* Exercise description:
Restate all entries exactly. Skip the images.

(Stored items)
# # #
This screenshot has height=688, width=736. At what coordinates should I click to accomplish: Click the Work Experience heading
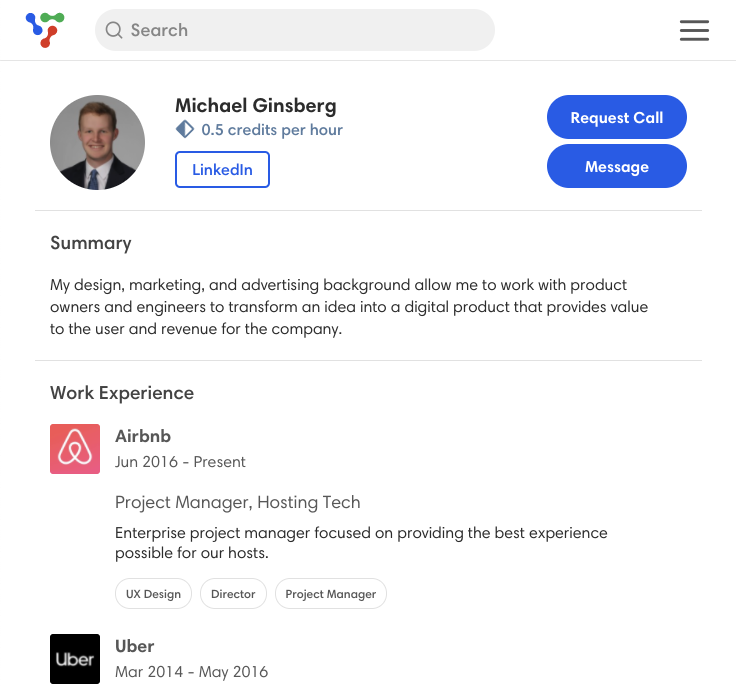point(122,393)
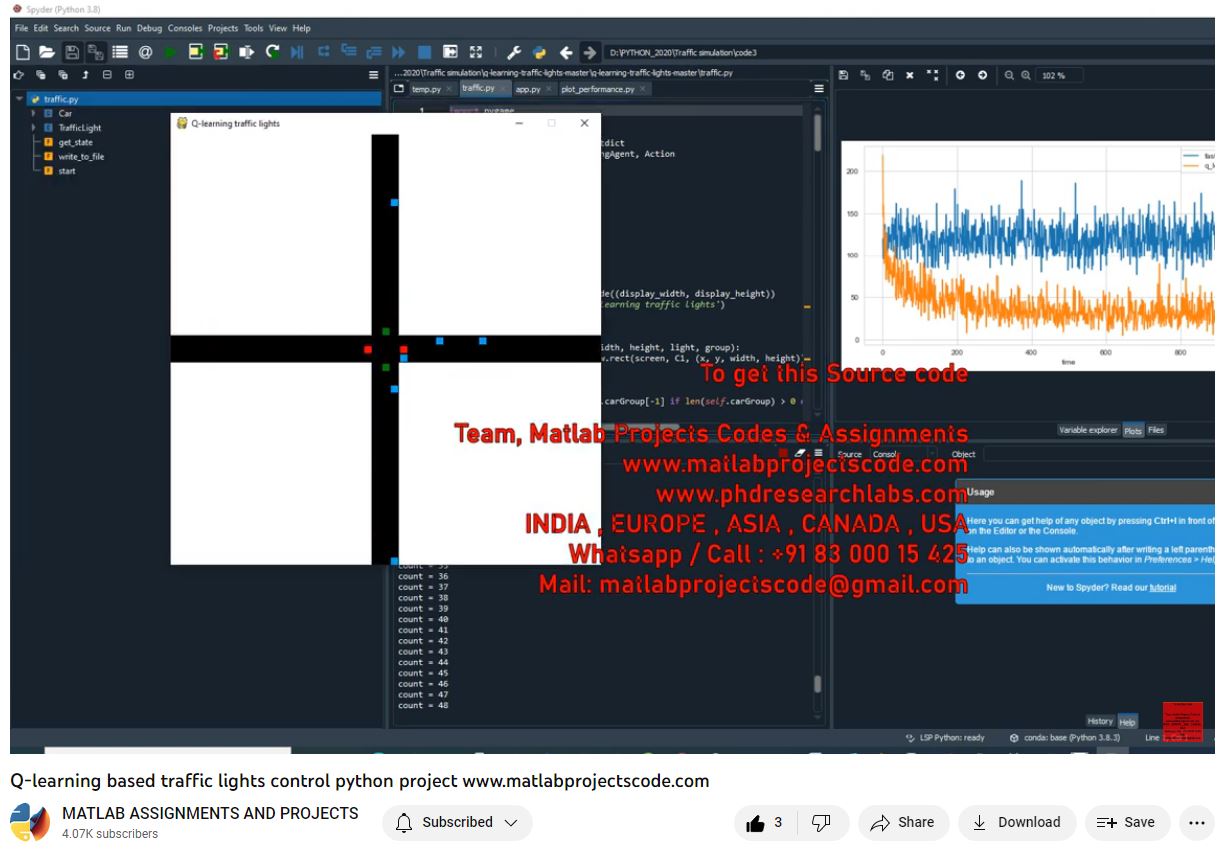Screen dimensions: 1226x855
Task: Select the get_state function in outline
Action: pos(75,143)
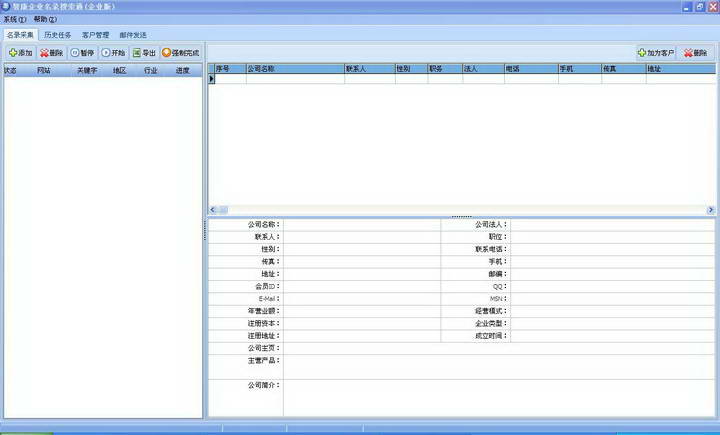This screenshot has width=720, height=435.
Task: Open the 邮件发送 tab
Action: tap(133, 34)
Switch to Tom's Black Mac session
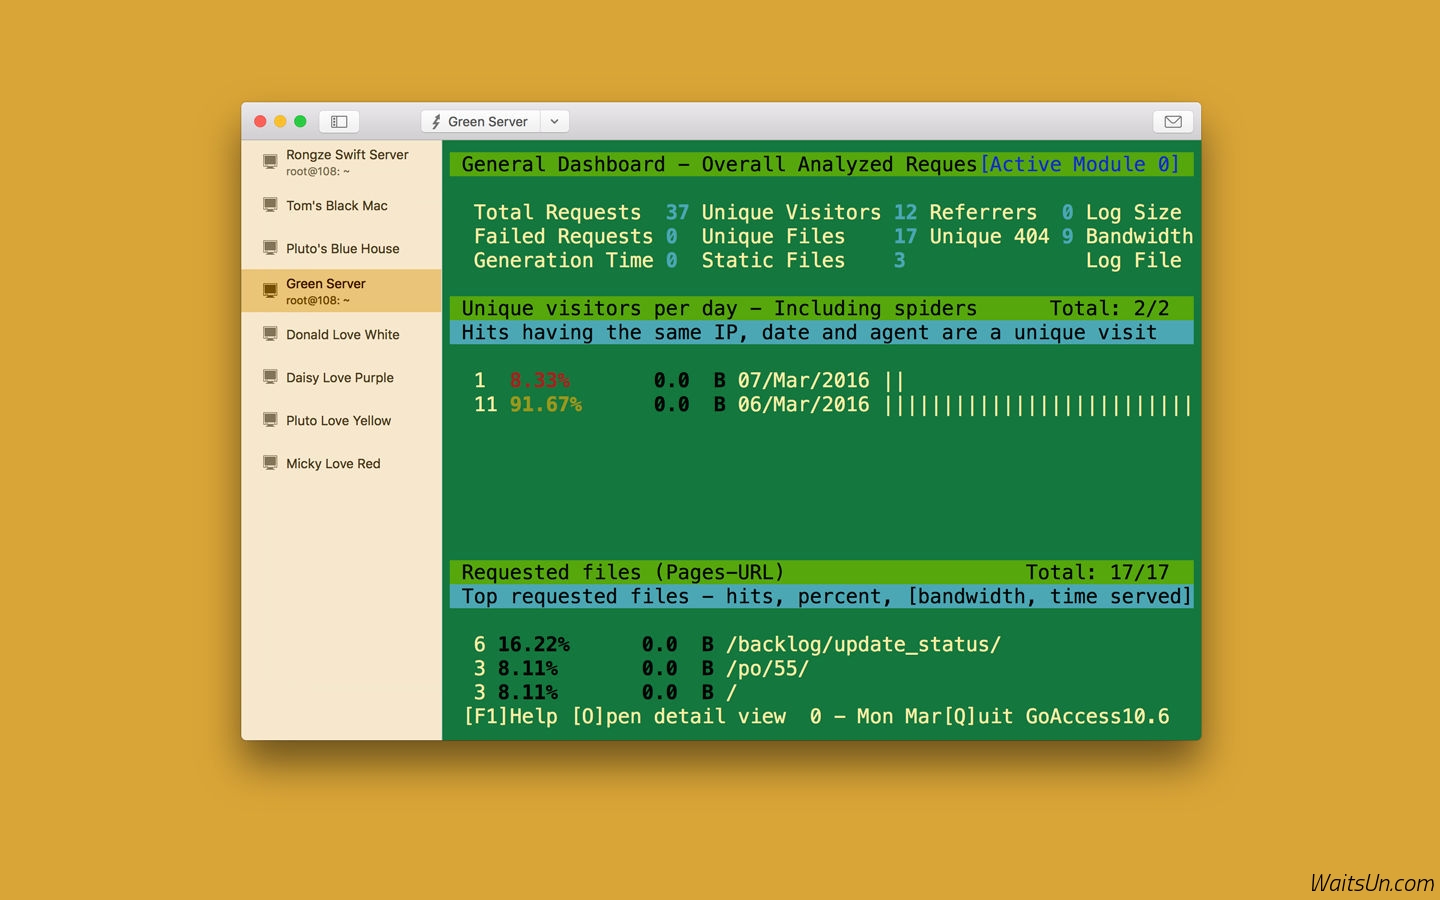1440x900 pixels. pos(336,206)
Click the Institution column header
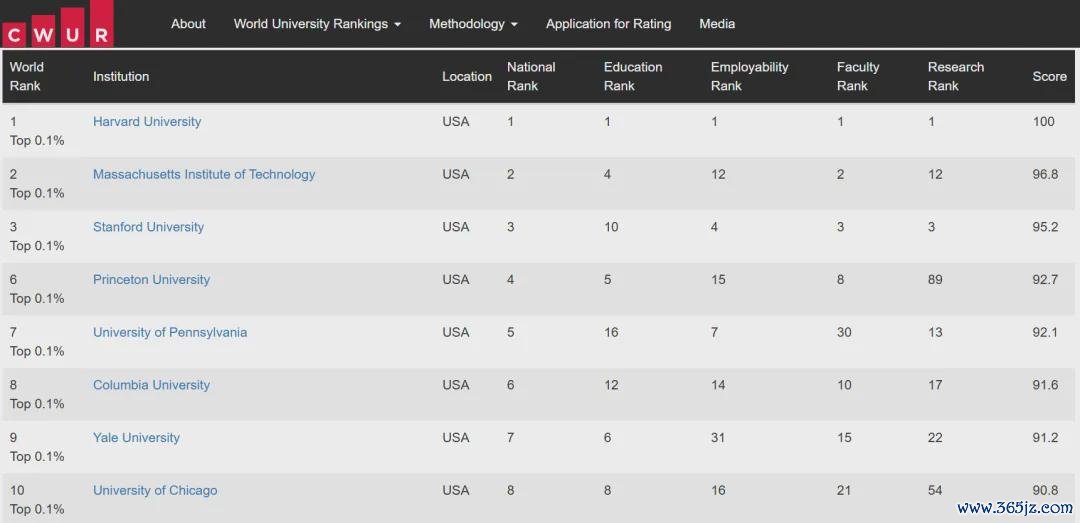The width and height of the screenshot is (1080, 523). pos(121,76)

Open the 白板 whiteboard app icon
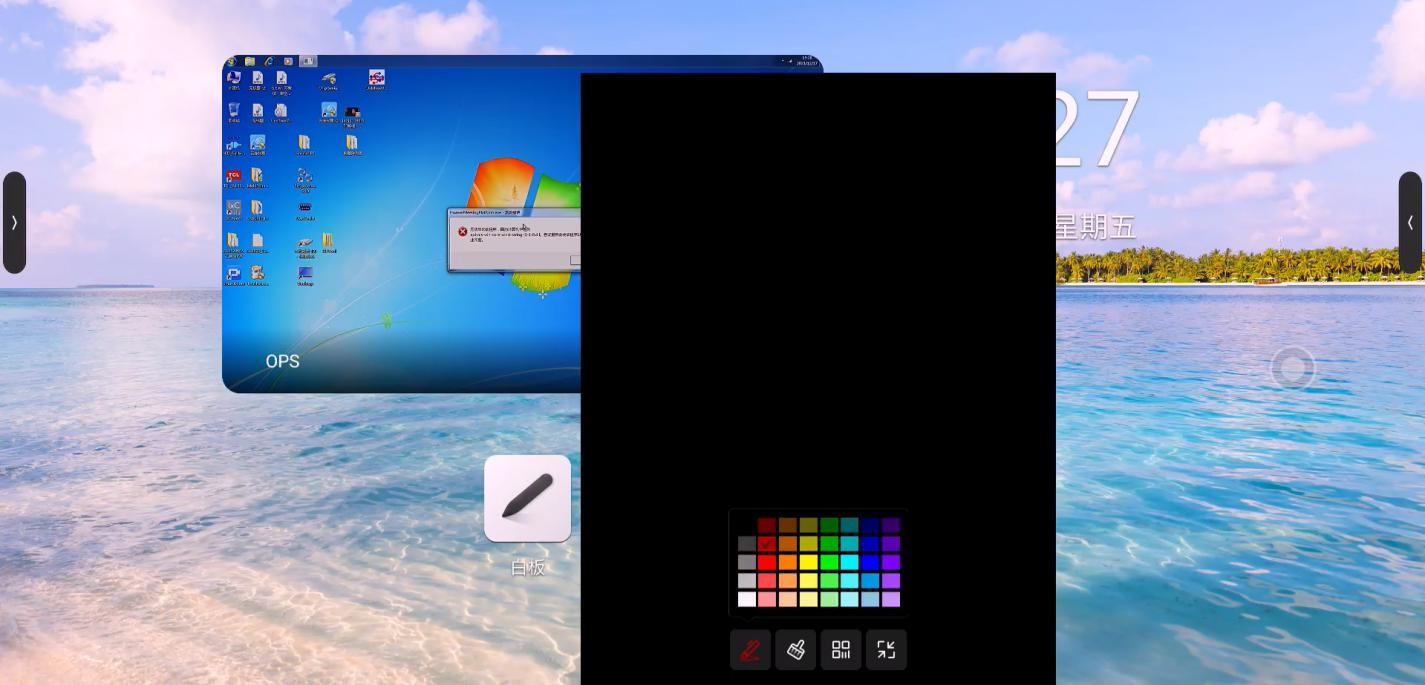(x=528, y=499)
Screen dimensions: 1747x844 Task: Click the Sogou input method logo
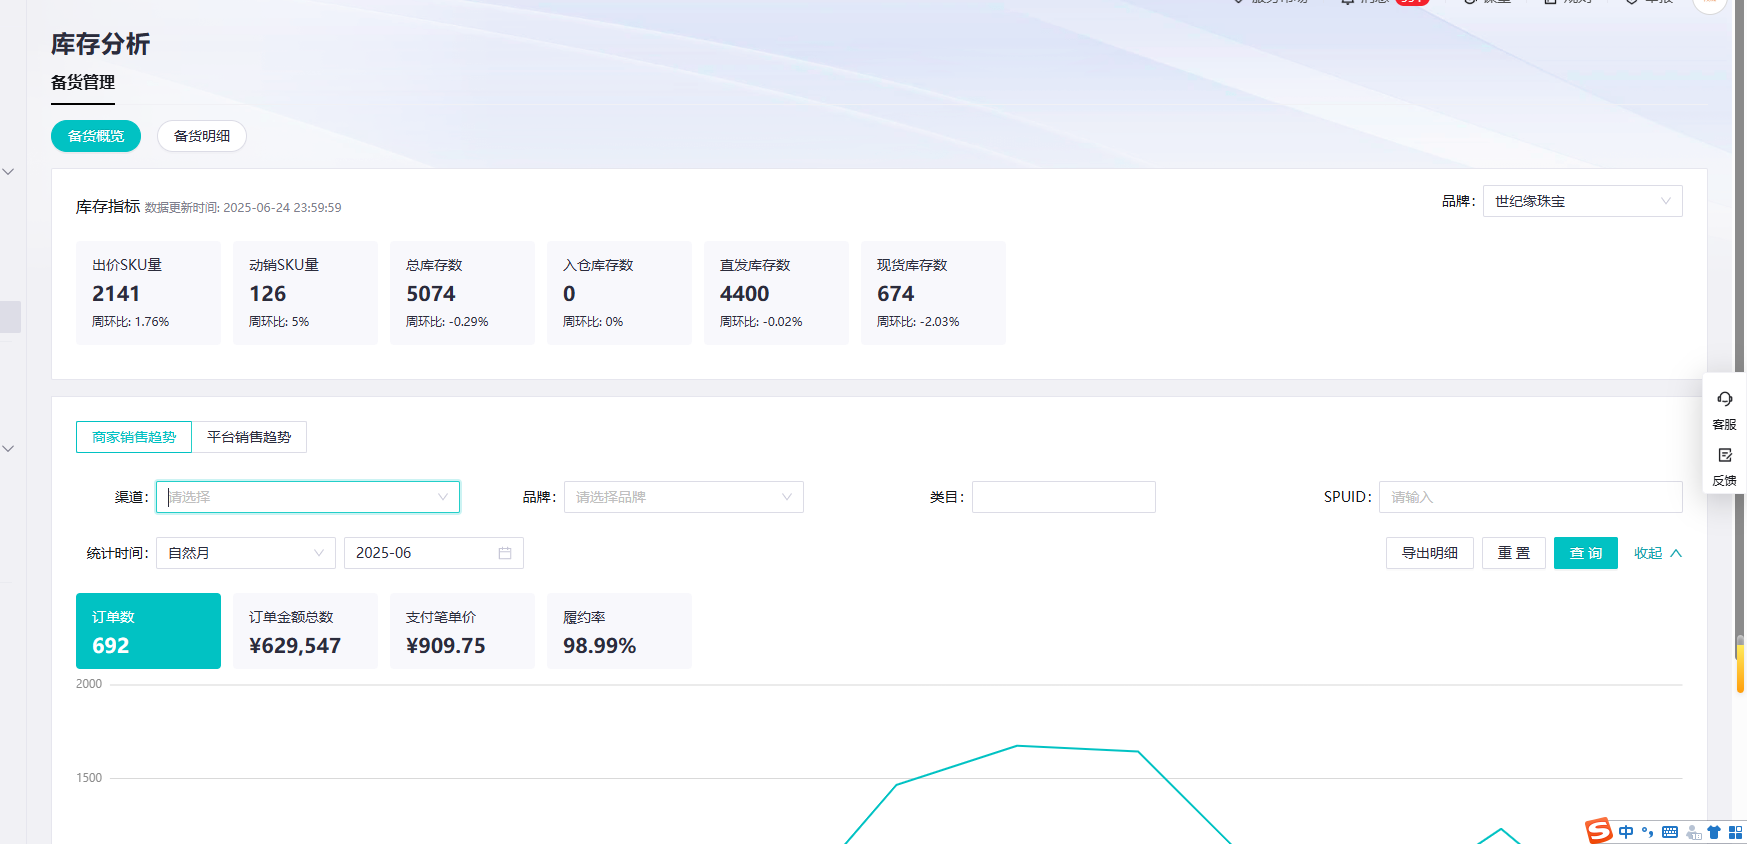pyautogui.click(x=1599, y=831)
# # #
* Answer for this exercise:
This screenshot has height=688, width=736. At what coordinates should I click to accomplish: Click the Work Experience heading
point(122,393)
Screen dimensions: 1226x855
Task: Select the get_state function in outline
Action: pos(75,143)
This screenshot has width=720, height=435.
Task: Open the 邮件发送 tab
Action: tap(133, 34)
Switch to Tom's Black Mac session
1440x900 pixels. pos(336,206)
Click the Institution column header
The width and height of the screenshot is (1080, 523). pos(121,76)

Open the 白板 whiteboard app icon
(x=528, y=499)
Screen dimensions: 1747x844 Task: Click the Sogou input method logo
pyautogui.click(x=1599, y=831)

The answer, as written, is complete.